Return the listing below unchanged, but without pictures.

......

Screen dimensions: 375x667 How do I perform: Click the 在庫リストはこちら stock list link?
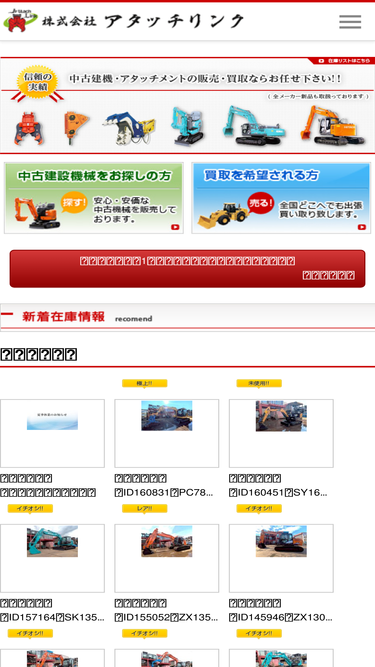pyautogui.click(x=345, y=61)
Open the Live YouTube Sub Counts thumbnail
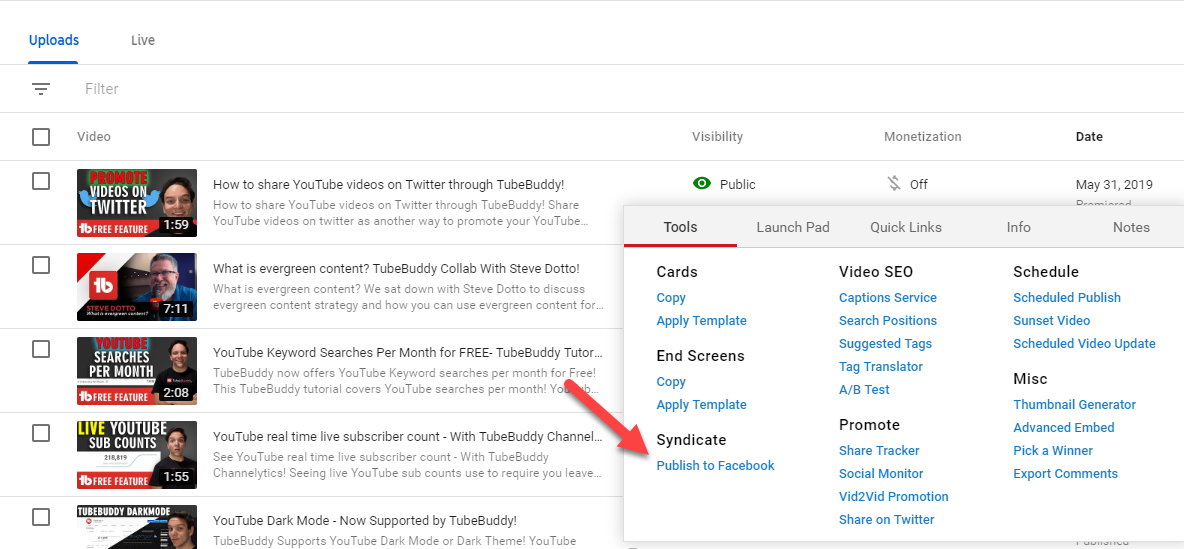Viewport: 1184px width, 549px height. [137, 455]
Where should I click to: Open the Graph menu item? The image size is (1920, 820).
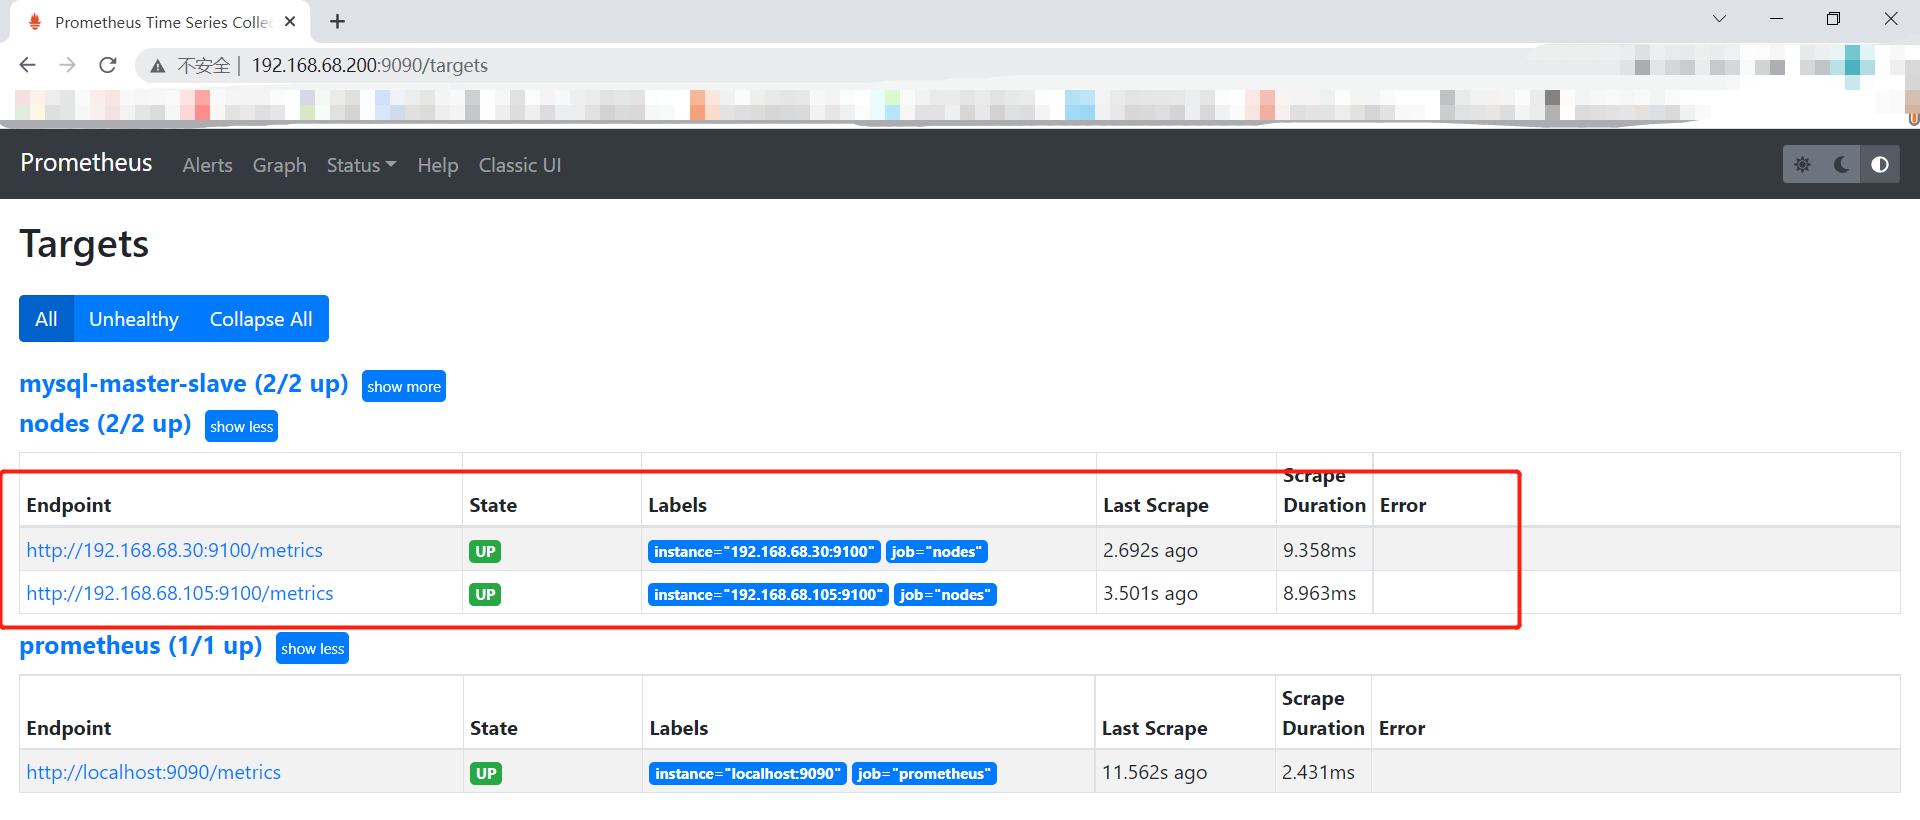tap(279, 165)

......

## Answer space
Screen dimensions: 375x667 How do I perform: Click the 在庫リストはこちら stock list link?
pyautogui.click(x=345, y=61)
Open the Live YouTube Sub Counts thumbnail
Viewport: 1184px width, 549px height. [137, 455]
Where should I click to: Open the Graph menu item? The image size is (1920, 820).
tap(279, 165)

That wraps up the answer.